Now, aside from the clearly obvious reason that my church is truly remarkable in its progressive vision, preaching and inclusive welcome (still not convinced? no, I didn’t think so), I have a few other thoughts. But first, some brief background.
My church-going life began when I was about nine years old, after my parents moved our family from the Bay Area to Denver. Everyone went to church in Denver. A new playmate of mine was the daughter of a United Church of Christ minister, and we all liked their family a lot, so we started going to their church. First Plymouth Congregational Church in a southern suburb of Denver became our new community. We went to church regularly, joined a bunch of other families every summer for community camp in the Black Forest, got confirmed, hung out in youth group, and socialized, served, and grew with this congregation. My parents and I belong there to this day. I am now adult friends with the men and women who taught me Sunday school and supervised youth group. My brother was married in the sanctuary a month ago. I sing in the choir, I’ve served on the Stewardship Committee, the Mission Team, and am a co-chair of our Web of Care ministry. All of this is to say, I don’t just attend church now and then; I’m committed. And…I really, really love it.
But why?
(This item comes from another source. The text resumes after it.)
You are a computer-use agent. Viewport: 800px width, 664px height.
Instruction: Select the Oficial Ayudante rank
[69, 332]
Why am I a Christian, still? I’ve attempted to distill it down into six reasons, purely subjective, deeply personal, and surely eclectic, as to why I stick around when most of my friends have long left the building.
1. When Jesus comes to dance with you, it’s hard to leave the dance floor.
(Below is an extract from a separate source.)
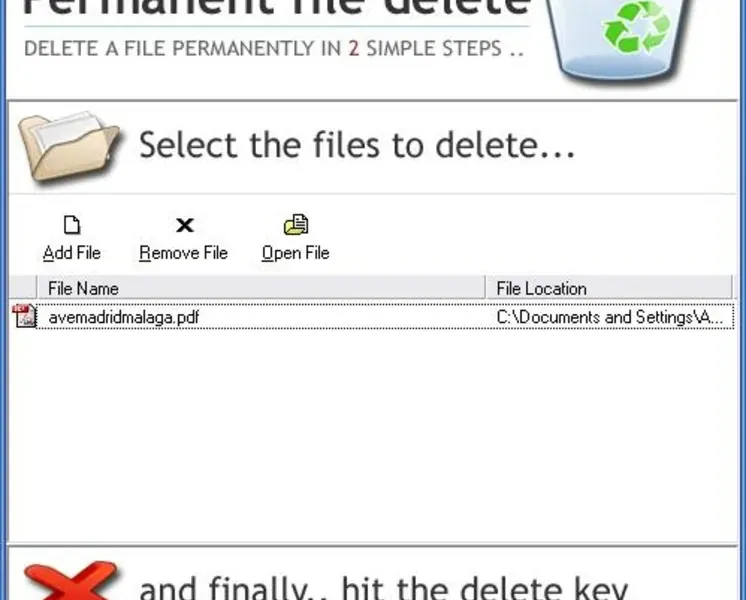The image size is (746, 600).
Task: Click the Remove File X icon
Action: (185, 225)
In my late 20s, I took a job at the San Francisco Theological Seminary, serving in the Program in Christian Spirituality. My very first week, my boss sent me on a week-long retreat at Lake Tahoe, where I learned contemplative prayer, lectio divina, and experienced for the first time a God who was imminent and not just transcendent. One evening during communion, as I was singing with my eyes closed, Jesus came to me, took my hands, and began swirling me around and around, like a Dad swinging his little kid in the park. Jesus and I were laughing and dancing; his hair was flowing behind him in this crazy bright sunshine, and he had the biggest, warmest smile on his face. It was the most joyful prayer experience I’ve ever had and certainly the most intimate experience to date with the person of Jesus. It hasn’t happened quite that way since, but when Jesus comes and dances with you — even once – you don’t leave the dance floor.
2. Being Christian fits me with Love glasses.
“And we were put on Earth a little space/ To learn to bear the beams of love.” – Walt Whitman
I believe I care more about the people around me, my community, and the world at large because I’m a Christian. This is not to say in any way that you can’t care about the world if you’re not Christian, I just attribute my own capacity for caring to my sense of being loved by God and being called to return that love. I try to see the world through a lens of love, instead of a lens of fear (hard and daily work). Christianity has taught me to put on Love glasses; my church community helps me not to lose them. And it’s a discipline that I believe makes me a better, more generous, and more compassionate person.
3. When you lose it in church, women come to comfort you.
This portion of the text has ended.